On 9 March 2016 the Düsseldorf Regional Court in Germany ruled that an online shopping site, Peek & Cloppenburg, which integrated Facebook’s “like” button into its website had violated users’ privacy rights.
How the “like” button works
The button allows website users who click on it to share instantly the pages and content from the website on their Facebook profiles. This technology is a rapidly-growing marketing tool.
What most people are not aware of is that this button also uses cookies that automatically send personal information, such as the user’s IP address and browser string, from the website user’s computer to Facebook when the website is accessed. This transmission of information occurs even if the button is not clicked or the user is not a registered Facebook user.
Although the German case related to the Facebook “like” button, it applies equally to other social media buttons, such as those used for LinkedIn, Twitter and Google+, all of which result in similar data transfers.
Finding of the Court
Having found that the IP addresses amounted to personal information and that the transfer of IP addresses to Facebook was not necessary for the functioning of the website, the court found that Peek & Cloppenburg violated German data privacy laws when it integrated the button into its website.
The court held that the link to a data protection statement at the bottom of the website could not save the business’ defense.
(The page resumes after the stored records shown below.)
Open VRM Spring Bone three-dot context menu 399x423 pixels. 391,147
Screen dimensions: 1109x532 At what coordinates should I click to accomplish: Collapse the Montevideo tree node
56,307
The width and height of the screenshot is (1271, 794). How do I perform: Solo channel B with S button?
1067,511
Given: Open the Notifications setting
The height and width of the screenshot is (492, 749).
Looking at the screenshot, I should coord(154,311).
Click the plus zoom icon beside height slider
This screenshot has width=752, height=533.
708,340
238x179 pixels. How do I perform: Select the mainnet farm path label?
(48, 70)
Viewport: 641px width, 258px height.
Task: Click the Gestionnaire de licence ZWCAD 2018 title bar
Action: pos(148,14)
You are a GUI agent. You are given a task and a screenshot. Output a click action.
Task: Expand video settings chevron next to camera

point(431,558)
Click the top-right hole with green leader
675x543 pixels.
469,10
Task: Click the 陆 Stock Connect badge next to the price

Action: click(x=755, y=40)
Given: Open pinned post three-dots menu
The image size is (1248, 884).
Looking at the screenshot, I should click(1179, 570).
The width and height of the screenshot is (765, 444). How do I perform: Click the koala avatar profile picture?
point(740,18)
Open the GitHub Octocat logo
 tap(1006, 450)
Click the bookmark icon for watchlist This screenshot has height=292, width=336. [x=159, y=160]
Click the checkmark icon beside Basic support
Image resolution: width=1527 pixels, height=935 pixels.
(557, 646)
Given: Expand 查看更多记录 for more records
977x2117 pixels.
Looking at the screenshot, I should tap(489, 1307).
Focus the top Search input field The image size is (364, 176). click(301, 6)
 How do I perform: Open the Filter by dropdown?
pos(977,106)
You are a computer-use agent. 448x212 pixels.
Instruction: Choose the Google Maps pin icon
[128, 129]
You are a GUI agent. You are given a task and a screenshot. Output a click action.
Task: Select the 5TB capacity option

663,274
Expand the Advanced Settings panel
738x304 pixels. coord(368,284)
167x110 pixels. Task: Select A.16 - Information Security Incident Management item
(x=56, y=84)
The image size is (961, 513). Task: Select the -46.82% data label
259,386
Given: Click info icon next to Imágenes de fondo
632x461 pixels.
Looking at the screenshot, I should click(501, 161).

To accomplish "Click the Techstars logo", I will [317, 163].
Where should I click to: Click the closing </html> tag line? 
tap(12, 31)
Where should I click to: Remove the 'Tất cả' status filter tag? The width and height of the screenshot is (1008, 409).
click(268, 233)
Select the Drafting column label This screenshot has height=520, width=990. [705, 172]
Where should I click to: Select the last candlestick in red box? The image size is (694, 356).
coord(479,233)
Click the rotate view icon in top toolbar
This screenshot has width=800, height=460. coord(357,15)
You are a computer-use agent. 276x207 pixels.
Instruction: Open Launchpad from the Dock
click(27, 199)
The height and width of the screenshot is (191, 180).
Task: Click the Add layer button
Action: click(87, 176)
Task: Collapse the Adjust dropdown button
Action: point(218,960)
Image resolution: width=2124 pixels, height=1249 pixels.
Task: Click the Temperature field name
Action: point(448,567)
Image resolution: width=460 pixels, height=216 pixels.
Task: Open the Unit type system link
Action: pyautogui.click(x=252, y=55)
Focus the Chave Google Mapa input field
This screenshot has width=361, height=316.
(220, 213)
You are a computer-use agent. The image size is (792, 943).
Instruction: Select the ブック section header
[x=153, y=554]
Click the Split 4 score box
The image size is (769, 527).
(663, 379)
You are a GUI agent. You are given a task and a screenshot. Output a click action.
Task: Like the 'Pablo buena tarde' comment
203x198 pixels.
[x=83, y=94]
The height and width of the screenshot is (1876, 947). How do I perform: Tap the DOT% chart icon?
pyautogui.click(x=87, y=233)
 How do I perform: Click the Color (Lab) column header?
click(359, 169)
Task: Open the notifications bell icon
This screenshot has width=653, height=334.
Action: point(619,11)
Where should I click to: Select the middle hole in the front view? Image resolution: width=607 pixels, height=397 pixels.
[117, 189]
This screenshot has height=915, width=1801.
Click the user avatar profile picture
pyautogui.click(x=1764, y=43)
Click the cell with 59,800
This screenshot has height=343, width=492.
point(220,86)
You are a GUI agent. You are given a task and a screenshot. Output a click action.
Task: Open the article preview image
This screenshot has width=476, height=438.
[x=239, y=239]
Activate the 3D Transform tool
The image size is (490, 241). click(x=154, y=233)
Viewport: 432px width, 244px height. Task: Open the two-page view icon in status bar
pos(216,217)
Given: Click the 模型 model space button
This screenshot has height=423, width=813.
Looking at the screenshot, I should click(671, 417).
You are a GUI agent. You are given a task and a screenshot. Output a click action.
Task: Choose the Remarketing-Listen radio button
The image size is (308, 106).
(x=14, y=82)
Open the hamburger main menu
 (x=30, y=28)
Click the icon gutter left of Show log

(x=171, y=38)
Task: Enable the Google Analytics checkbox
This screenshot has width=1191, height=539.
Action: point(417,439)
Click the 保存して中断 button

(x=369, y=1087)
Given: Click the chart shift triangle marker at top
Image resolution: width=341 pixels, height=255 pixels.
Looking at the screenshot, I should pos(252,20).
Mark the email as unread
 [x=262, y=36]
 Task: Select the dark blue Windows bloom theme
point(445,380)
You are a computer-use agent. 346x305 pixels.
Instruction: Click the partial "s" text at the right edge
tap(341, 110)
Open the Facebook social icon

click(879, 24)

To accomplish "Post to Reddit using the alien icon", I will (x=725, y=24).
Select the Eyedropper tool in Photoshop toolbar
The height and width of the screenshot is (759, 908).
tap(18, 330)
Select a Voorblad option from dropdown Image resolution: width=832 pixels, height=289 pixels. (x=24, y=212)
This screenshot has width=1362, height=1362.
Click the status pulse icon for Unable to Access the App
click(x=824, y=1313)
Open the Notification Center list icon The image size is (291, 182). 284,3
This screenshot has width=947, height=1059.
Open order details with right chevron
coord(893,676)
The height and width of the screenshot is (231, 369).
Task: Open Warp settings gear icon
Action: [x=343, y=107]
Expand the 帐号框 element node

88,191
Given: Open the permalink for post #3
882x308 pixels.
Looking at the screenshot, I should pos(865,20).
The court held that the link was insufficient to constitute an indication that data was being, or would be, processed.
The court found against Peek & Cloppenburg because the personal information of users was sent to Facebook without the user’s prior, express consent or approval and there was no method of revoking the data transfer. The court ruled that users should have consented and been informed of what personal information was being processed and the purpose of the processing.
A South African take
Although the Protection of Personal Information Act, 2013 (POPI) is not yet fully in force, POPI has similar requirements to inform data subjects (in this case, the website users) of the personal information being processed and the purpose of the processing, and to obtain their consent to processing.
The website owner will likely be a “responsible party” under POPI because the owner determines the purpose, and means, of processing the personal information, namely allowing the integration of the button on the website to transmit information to Facebook regardless of the fact that the transmission occurs automatically.
The Information Regulator and South African courts may come to a similar conclusion once POPI is in force, but the issue may turn on the adequacy of the website’s privacy policy and terms and conditions. Many of these terms specify that consent is given by the user using the website. Whether this “consent” amounts to voluntary, specific and informed consent, as required by POPI, would probably depend on the circumstances of each case.